Segment Open

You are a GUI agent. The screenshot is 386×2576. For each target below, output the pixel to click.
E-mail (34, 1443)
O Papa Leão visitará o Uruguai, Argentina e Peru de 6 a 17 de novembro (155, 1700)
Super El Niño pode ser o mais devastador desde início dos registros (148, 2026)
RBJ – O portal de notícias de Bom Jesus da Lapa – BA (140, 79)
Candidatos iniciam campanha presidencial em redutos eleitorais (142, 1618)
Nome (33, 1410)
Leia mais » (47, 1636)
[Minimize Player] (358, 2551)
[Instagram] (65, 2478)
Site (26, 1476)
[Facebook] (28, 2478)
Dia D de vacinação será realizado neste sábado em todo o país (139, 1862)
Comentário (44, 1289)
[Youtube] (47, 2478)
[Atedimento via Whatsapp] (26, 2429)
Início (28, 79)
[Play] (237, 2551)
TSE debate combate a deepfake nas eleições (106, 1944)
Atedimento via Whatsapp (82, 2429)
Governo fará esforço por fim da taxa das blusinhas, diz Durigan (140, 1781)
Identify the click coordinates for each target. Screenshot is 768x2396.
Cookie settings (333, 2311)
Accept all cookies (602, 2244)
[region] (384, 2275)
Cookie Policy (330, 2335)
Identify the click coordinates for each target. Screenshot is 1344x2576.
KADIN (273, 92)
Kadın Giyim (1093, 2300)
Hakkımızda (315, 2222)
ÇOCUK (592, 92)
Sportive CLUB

Segment Closed

[TASK ITEM]
A complete, exact copy of the material above is the expected answer.

[RESPONSE TO THE TASK]
You are a GUI agent. The screenshot is 386×2576. For each target below, output the pixel to click.
E-mail (34, 1443)
O Papa Leão visitará o Uruguai, Argentina e Peru de 6 a 17 de novembro (155, 1700)
Super El Niño pode ser o mais devastador desde início dos registros (148, 2026)
RBJ – O portal de notícias de Bom Jesus da Lapa – BA (140, 79)
Candidatos iniciam campanha presidencial em redutos eleitorais (142, 1618)
Nome (33, 1410)
Leia mais » (47, 1636)
[Minimize Player] (358, 2551)
[Instagram] (65, 2478)
Site (26, 1476)
[Facebook] (28, 2478)
Dia D de vacinação será realizado neste sábado em todo o país (139, 1862)
Comentário (44, 1289)
[Youtube] (47, 2478)
[Atedimento via Whatsapp] (26, 2429)
Início (28, 79)
[Play] (237, 2551)
TSE debate combate a deepfake nas eleições (106, 1944)
Atedimento via Whatsapp (82, 2429)
Governo fará esforço por fim da taxa das blusinhas, diz Durigan (140, 1781)
Identify the click coordinates for each target. Screenshot is 768x2396.
Cookie settings (333, 2311)
Accept all cookies (602, 2244)
[region] (384, 2275)
Cookie Policy (330, 2335)
Identify the click coordinates for each target. Screenshot is 1344x2576.
KADIN (273, 92)
Kadın Giyim (1093, 2300)
Hakkımızda (315, 2222)
ÇOCUK (592, 92)
Sportive CLUB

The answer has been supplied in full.